Eppure, guardando meglio in cosa consiste concretamente il sacrificio di cui oggi si parla, se ne scorge l’assurdità. I giovani sono la categoria sociale che più ha bisogno del contatto con il gruppo dei pari, un contatto cruciale per la loro formazione e il loro benessere psichico. Il sacrificio che gli si richiede sta portando inevitabilmente ad un aumento delle depressioni e, come iniziano a rivelare molti medici, dei tentativi di suicidio. Quindi, si chiede ad un gruppo sociale un sacrificio tale da condurre alla perdita non solo di preziose occasioni di crescita e alla compromissione del proprio futuro, ma anche alla perdita del proprio equilibrio psichico e a volte della vita. Tutto questo, in nome dei rischi che correrebbe, a causa loro e del loro irrefrenabile bisogno di socialità, la sopravvivenza di un altro gruppo sociale, con il quale probabilmente hanno pochissimi contatti.

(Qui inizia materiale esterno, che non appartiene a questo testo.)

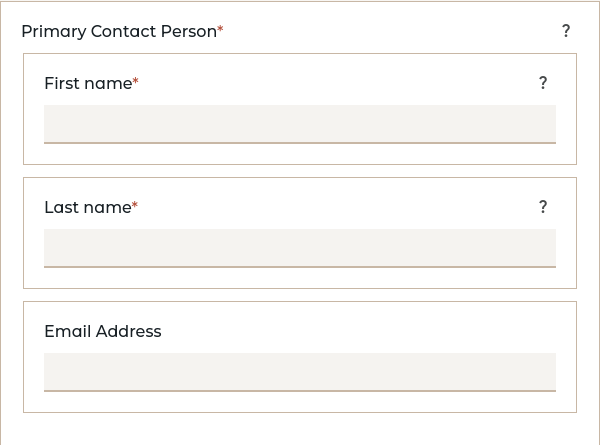600x445 pixels.
Task: Select the Email Address input field
Action: tap(300, 372)
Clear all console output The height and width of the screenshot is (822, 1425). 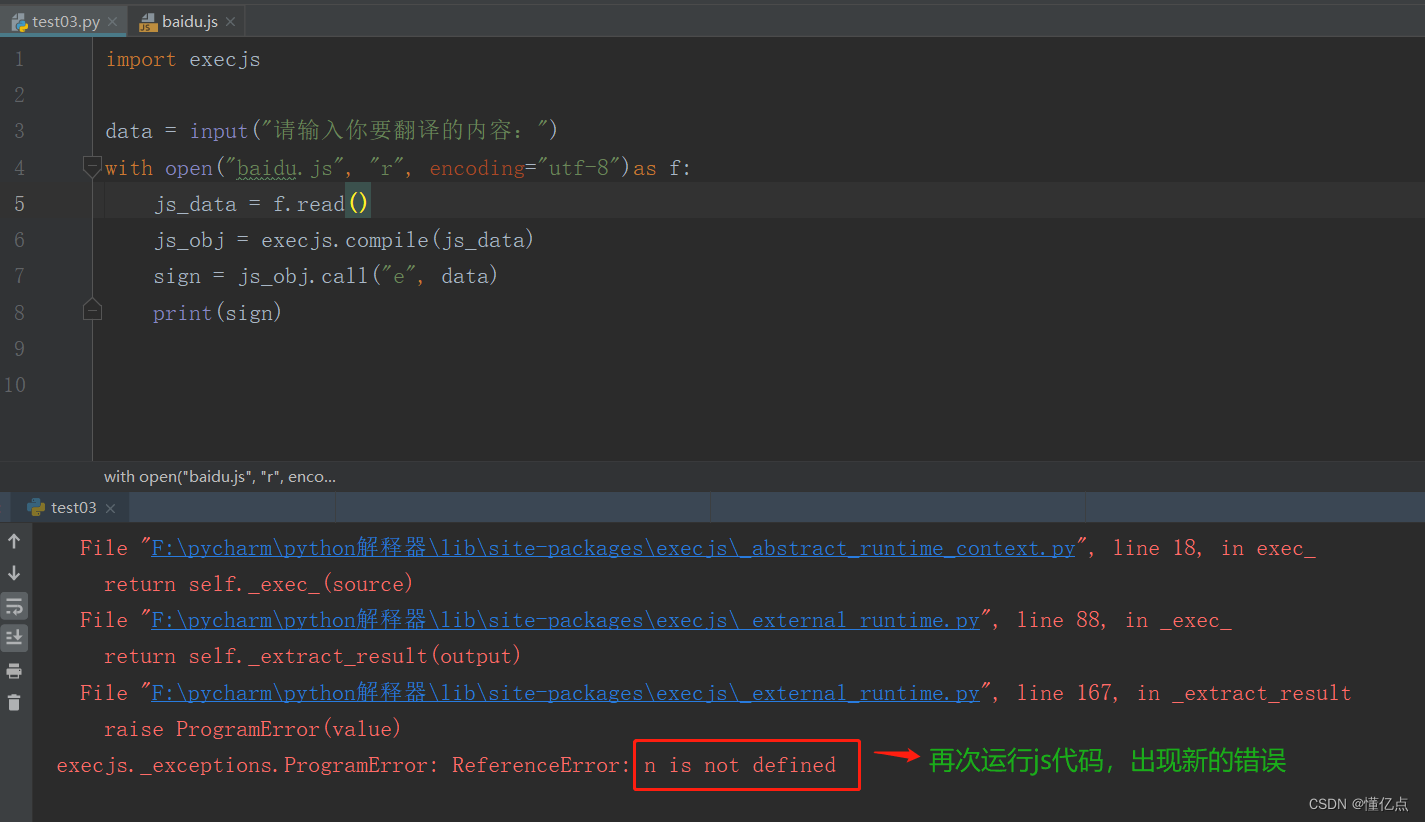click(x=14, y=703)
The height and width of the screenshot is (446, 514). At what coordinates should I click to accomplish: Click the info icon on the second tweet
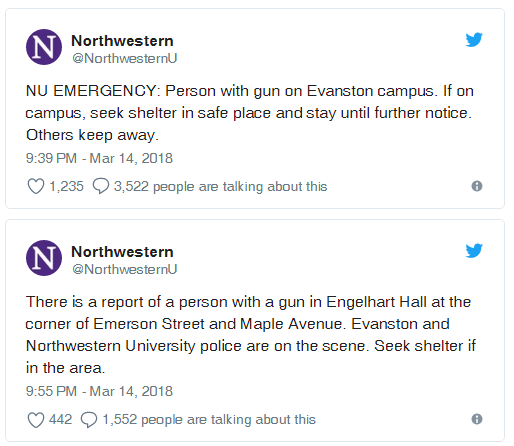tap(477, 419)
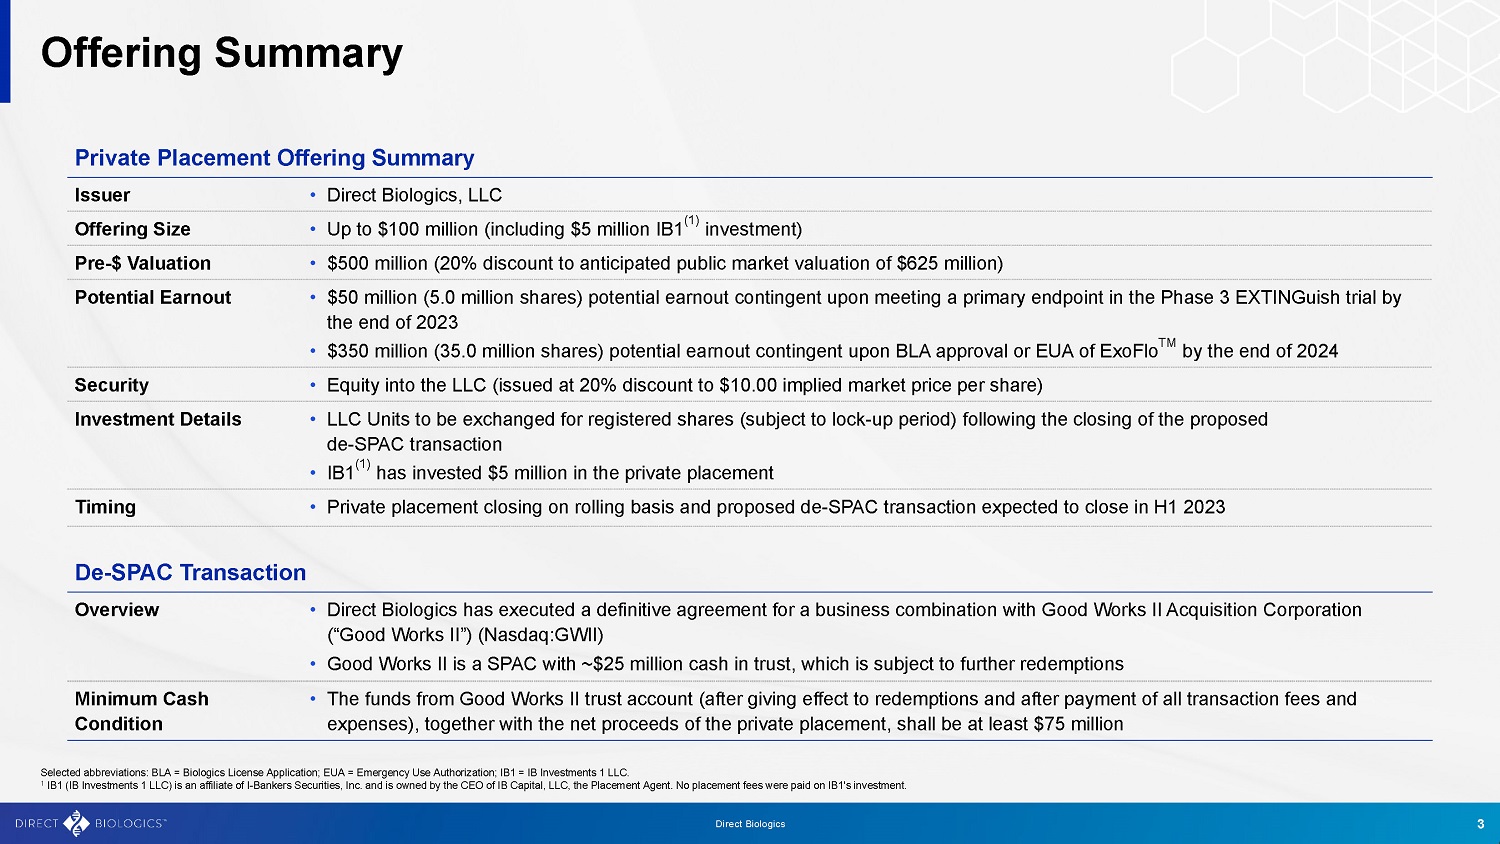Image resolution: width=1500 pixels, height=844 pixels.
Task: Click the "Overview" row label
Action: click(116, 610)

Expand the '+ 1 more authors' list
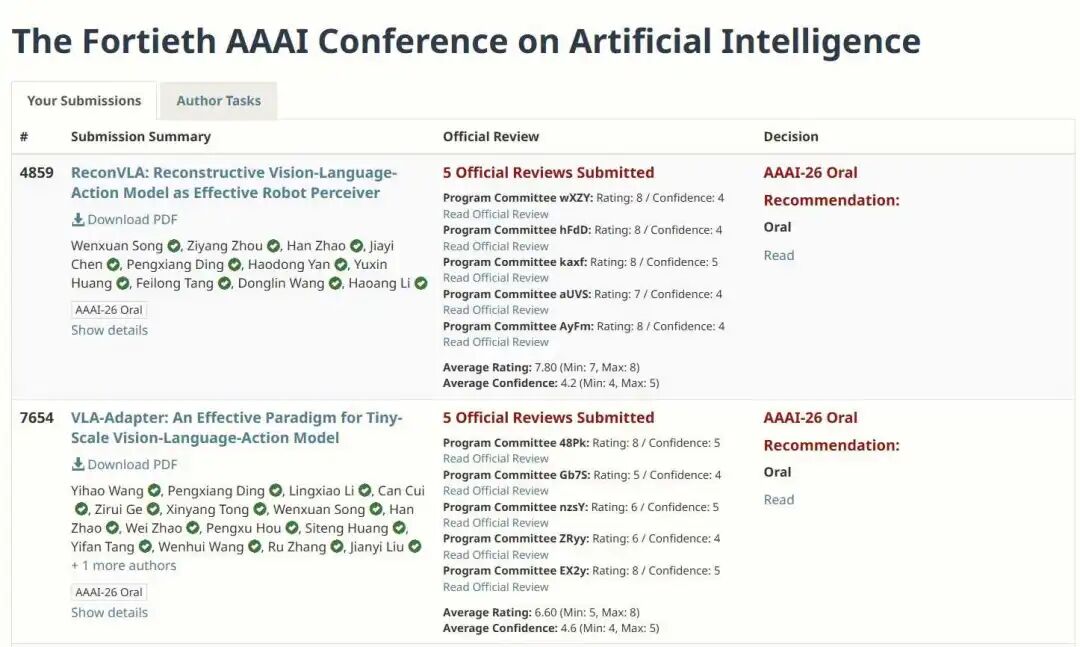point(123,565)
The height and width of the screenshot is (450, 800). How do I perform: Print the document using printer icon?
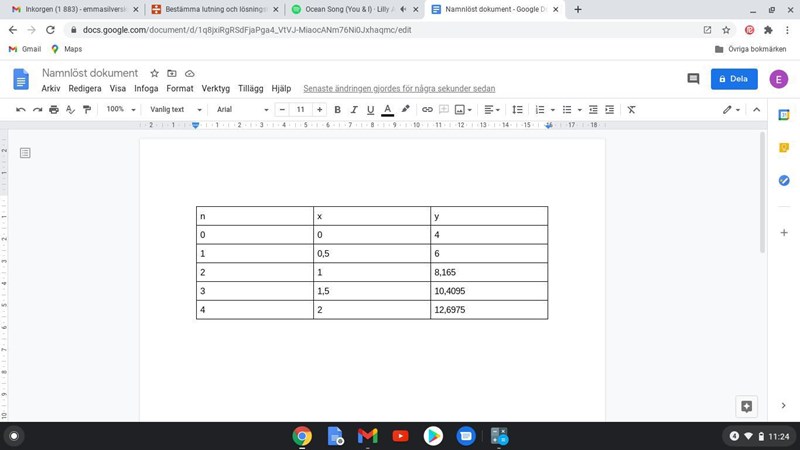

Ma si tratta di logica. Ed è inutile ribadire che sarebbe bastato tutelare meglio i soggetti fragili, e soprattutto gli anziani ospitati nelle RSA, piuttosto che far risuonare su tutti i media il concetto di sacrificio, additando i giovani come egoisti irresponsabili. Ripeto: si tratta di logica. E gli archetipi che la politica rispolvera nulla hanno a che fare con la logica. Sono inattaccabili da qualsiasi discussione razionale.

Un linguaggio politico che assume le categorie di una cultura di massa semplicistica e infantilizzante; una politica che riduce il cittadino a spettatore passivo di uno spettacolo organizzato per lui, che non prevede alcuna riflessione o critica; una politica del tutto assimilata alla produzione dello spettacolo globale, non può offrire alcuno spazio alla figura dell’intellettuale, che ne uscirebbe ridicolizzato dal confronto.
Si tratta di questo allora: dobbiamo ancora elaborare un linguaggio per definire esattamente la forma di questo inedito totalitarismo. Perché se ne possa finalmente cominciare a parlare.